The Emergence of Alternative 3′ and 5′ Splice Site Exons from Constitutive Exons
Figure 5
Mutations That Introduced a New Competing 5′ss Shifted Splicing from Constitutive to Alternative during Evolution
Multiple alignment of homolog exons and flanking intronic sequences among seven vertebrate species was constructed according to a known evolutionary tree (see Table S1B for the sequences accessions) using ClustalW ([46]; http://www.ebi.ac.uk/clustalw).

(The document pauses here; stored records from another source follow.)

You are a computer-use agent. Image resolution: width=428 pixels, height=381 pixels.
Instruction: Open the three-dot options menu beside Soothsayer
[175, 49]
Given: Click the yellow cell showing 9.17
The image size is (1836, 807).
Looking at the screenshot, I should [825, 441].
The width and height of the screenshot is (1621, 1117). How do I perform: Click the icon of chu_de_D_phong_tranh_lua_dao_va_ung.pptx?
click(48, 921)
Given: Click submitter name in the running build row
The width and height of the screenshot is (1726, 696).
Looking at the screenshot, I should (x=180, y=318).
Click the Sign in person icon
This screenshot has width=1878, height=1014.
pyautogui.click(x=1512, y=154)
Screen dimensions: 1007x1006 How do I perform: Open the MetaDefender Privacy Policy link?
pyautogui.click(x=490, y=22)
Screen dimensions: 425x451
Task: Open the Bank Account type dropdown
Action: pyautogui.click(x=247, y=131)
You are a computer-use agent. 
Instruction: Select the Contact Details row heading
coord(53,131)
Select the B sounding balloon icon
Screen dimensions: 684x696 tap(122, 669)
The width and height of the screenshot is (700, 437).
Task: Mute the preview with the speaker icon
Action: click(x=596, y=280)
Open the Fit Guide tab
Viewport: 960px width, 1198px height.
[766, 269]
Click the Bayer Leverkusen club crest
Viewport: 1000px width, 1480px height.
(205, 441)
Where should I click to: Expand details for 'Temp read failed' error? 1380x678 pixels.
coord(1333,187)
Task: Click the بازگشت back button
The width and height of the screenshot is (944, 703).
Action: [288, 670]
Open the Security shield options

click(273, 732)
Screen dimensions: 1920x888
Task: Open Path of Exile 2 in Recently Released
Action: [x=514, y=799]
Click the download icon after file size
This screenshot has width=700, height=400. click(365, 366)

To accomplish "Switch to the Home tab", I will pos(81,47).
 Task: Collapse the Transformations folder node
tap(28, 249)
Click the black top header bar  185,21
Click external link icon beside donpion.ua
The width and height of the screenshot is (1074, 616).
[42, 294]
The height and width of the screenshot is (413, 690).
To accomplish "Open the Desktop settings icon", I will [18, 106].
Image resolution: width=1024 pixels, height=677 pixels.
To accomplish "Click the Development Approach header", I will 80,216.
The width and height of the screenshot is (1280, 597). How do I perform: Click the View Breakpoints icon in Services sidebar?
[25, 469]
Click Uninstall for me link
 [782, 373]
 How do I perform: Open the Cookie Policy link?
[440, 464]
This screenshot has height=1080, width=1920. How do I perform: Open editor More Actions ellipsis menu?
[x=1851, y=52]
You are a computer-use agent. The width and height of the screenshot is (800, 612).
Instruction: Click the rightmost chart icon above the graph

(A,B) The analysis was conducted on “group 1” and “group 2” alternative 5′ss exons, respectively. In the top panel (i) is a schematic representation of the handled exon. Exon sequence is represented by a yellow box and the alternative sequence (extension) by a light blue box. Introns are represented by black lines. The human–mouse KA/KS values and identity percentage are shown above the boxes. Major and minor splice site is indicated below the boxes as well. The organisms that have a potential (according to their splice site content) to have either both alternatively spliced forms or only one of the forms are shown on the left of the schema. In the middle (ii) panel is a multiple alignment, among the seven species, of the exon and flanking 3′ and 5′ splice sites. The major 5′ss (M), minor 5′ss (m), and 3′ss are marked in red and pointed to by an arrow. Intronic regions are highlighted in light grey. On the bottom panel (iii) is an RT–PCR analysis on normal brain cDNA of human, mouse, and rat (H, M, and R, respectively), chicken 5-d embryo (C), adult zebrafish whole body (Z), and xenopus oocytes (X). PCR products were amplified using species-specific primers, and splicing products were separated on a 3.5% agarose gel and sequenced. Asterisks point to the alternative isoform; an illustration of both alternative isoforms is shown on the right by grey, cyan, and white boxes (alternative exon, extension, and flanking exons, respectively).